Arsene Wenger admits Brexit will see Premier League suffer long-term consequences
The Arsenal boss spoke of how wages and transfer fees could take a hit and discussed the rules for free movement of players in Europe
Britain’s exit from the European Union, aka Brexit, has captured the attention of the continent and the world. The referendum saw the consequences that were predicted with the Prime Minister resigning and the political landscape in England in utter turmoil with uncertainty the driving factor.
Among all the brouhaha, the Premier League could also suffer the consequences of the Brexit. In a nutshell, it could prove to be even more difficult to sign players from outside the United Kingdom. Even transfer fees and wages could take a hit after the fall of the pound.

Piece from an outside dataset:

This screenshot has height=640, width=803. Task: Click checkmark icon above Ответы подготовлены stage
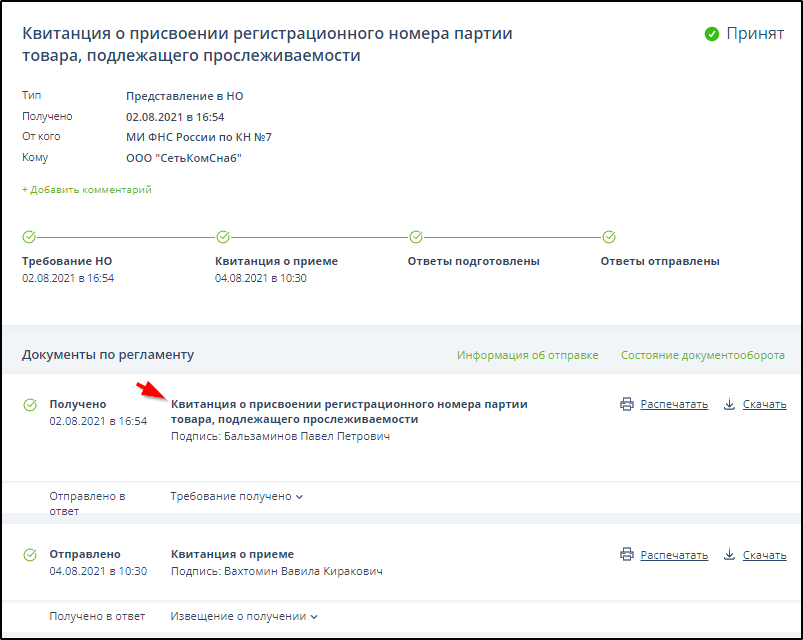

France Football spoke to Arsene Wenger and discussed Brexit at length and the ramifications it could bring to the Premier League. The Arsenal manager holds a degree in Economics and is considered one of the greatest champions of the ‘Moneyball’ philosophy with which he kept the north London club competitive despite the financial burden of moving to a new stadium without external financial help that is prevalent in the league today.
And he, too, is worried.
“It worries me, it shocks me too,” Wenger admitted when questioned about the referendum’s results. “Nobody knows how exactly this is going to translate into a practical plan.”
On the fall of the pound, Wenger said it was expected and that he had spoken to many financial experts. “Not a single one of them knows exactly where we are headed,” Wenger said.
The Premier League itself is one of the best-marketed leagues in the world and has an audience in the billions. The increase in viewership has seen television deals skyrocket and a new record £5.1 billion television deal made it possible for all 20 clubs to spend as much as European heavyweights did every transfer window – both in terms of transfer fees and player wages.
But with the Brexit, Wenger explained that wages could come down in the future. “The players will see their wages come down a bit and the competition with Germany, for example, will be stronger,” Wenger explained. “But that was one of the risks of the job and that worries me less. England still has a good amount of financial resources.
He also spoke of how even players at Real Madrid and Barcelona would want to move to the Premier League but that was now uncertain because of the referendum. “Brexit is a spanner in the works. It will have consequences, not in the very short term, but in the long term, yes.
“The big English clubs have the means to keep hold of their biggest assets,” he continued. “The most important thing lies elsewhere. Currently, the league is seen as the most attractive one and that image could disappear.”
Footballers should not get special privileges if Britain leaves EU: Wenger
Brexit would see a number of players require work permits to ply their trade in the Premier League. Without the guarantee of free movement which currently exists between countries in the EU, signing players now requires a lot more paperwork and gets tougher depending on the countries they are from, the number of internatioanl matches they have played and the FIFA rankings.
Theories were put on the table suggesting that footballers would be exempt from these rules allowing for free movement. But Wenger, who has filed for a number of work permits to bring footballers to Arsenal, was vehemently against such a privilege.
“To claim that football should be afforded even more privileges that do not apply to other activities when football is already very privileged,” Wenger said. “A lot of jobs are international. Why should we prioritise football?
“When a rule exists, it should apply to all professions. Otherwise, there will always be demands that are made,” he concluded.